All three deputies are said to have been in Tyree's cell at the time of the alleged beating, according to testimony from numerous inmates.

"We don't need to know definitively which defendant did this," Braker said.

If the deputies were present and did nothing to stop the alleged "full-on beat-down," they can be found guilty of murder, Braker said.

The defense has argued that Tyree's injuries, including three large lacerations to his spleen and liver, were consistent with him climbing on his toilet and either slipping or jumping onto the corner of his sink.

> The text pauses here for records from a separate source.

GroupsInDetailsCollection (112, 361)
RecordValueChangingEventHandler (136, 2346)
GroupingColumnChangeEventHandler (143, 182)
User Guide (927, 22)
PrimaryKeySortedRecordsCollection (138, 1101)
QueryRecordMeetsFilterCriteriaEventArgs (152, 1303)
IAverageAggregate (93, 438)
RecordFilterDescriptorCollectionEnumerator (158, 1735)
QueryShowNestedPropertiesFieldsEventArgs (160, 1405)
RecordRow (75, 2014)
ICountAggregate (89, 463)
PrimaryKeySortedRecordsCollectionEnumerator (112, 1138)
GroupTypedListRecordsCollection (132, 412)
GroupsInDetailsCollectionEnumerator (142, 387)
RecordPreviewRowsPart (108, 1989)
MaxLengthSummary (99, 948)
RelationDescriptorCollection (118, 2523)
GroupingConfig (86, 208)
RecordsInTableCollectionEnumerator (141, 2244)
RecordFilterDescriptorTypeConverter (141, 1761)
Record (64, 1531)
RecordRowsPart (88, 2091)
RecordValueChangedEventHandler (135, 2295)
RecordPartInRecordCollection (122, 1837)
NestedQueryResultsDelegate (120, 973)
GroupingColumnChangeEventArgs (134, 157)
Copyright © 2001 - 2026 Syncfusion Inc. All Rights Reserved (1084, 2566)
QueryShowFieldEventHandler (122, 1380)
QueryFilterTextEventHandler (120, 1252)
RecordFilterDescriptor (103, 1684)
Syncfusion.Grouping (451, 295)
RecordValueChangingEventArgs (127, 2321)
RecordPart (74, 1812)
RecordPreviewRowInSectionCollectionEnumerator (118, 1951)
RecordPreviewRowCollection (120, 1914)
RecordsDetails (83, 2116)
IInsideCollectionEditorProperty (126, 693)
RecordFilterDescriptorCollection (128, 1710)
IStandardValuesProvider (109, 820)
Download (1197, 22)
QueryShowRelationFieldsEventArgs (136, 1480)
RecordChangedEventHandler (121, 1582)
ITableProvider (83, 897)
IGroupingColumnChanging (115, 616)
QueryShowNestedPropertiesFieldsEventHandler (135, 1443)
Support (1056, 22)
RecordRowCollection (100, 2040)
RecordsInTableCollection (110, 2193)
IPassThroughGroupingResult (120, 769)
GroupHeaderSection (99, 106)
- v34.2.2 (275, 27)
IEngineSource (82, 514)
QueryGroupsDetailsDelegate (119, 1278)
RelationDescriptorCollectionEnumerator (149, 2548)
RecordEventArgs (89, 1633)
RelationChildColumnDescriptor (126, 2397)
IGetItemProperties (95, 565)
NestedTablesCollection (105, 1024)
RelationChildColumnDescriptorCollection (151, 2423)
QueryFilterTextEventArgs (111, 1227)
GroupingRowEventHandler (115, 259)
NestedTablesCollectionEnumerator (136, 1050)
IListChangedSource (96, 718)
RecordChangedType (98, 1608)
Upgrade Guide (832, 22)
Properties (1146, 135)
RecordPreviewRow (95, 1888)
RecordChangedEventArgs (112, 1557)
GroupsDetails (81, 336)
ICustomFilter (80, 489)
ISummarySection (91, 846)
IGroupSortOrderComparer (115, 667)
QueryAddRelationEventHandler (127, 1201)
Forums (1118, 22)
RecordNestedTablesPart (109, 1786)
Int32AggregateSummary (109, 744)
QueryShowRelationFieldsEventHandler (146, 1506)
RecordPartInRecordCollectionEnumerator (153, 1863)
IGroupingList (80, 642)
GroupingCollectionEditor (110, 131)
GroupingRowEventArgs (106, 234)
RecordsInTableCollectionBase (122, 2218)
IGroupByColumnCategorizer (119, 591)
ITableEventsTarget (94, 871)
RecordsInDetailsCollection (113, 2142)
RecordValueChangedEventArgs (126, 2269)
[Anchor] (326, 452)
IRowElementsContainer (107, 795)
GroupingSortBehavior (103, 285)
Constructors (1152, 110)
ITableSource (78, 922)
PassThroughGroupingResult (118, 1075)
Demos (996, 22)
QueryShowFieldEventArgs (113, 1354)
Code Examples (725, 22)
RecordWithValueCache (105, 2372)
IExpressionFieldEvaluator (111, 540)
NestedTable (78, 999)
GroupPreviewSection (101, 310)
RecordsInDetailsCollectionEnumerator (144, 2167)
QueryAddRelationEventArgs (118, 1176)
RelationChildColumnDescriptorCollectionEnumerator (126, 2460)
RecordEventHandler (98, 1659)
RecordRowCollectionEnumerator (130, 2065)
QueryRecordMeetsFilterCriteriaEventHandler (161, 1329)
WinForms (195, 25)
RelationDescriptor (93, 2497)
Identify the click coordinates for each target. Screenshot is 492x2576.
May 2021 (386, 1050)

Rarely, CPR, which Tyree received after he was found unresponsive in his cell, can cause liver lacerations.

"Where is the evidence of that? Where?" Braker said. "You can't just look at it in a vacuum."

Taken in context with the dozens of external injuries to Tyree's body, text messages between some of the deputies bragging about assaulting inmates and testimony from 11 inmate witnesses, a beating makes sense, Braker argued.

"It all fits together, piece after piece, leading to one reasonable and logical conclusion," Braker said.

Many of Tyree's injuries were inflicted to areas of the body that deputies are trained to avoid when striking inmates in self-defense, Braker said, accusing the deputies of giving Tyree "not one iota of care."

"That's what this crime is: conscious disregard for human life," Braker said.

Odbert is set to continue her closing argument on Wednesday morning.